### Information given

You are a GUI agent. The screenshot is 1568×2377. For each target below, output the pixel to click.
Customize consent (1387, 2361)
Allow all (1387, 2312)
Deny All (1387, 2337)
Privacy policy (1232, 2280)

######

- **Activity**
Your reply should match the data above exactly, line for line.

- **Response box**
You are a GUI agent. The screenshot is 1568×2377. For each target below, output the pixel to click.
Customize consent (1387, 2361)
Allow all (1387, 2312)
Deny All (1387, 2337)
Privacy policy (1232, 2280)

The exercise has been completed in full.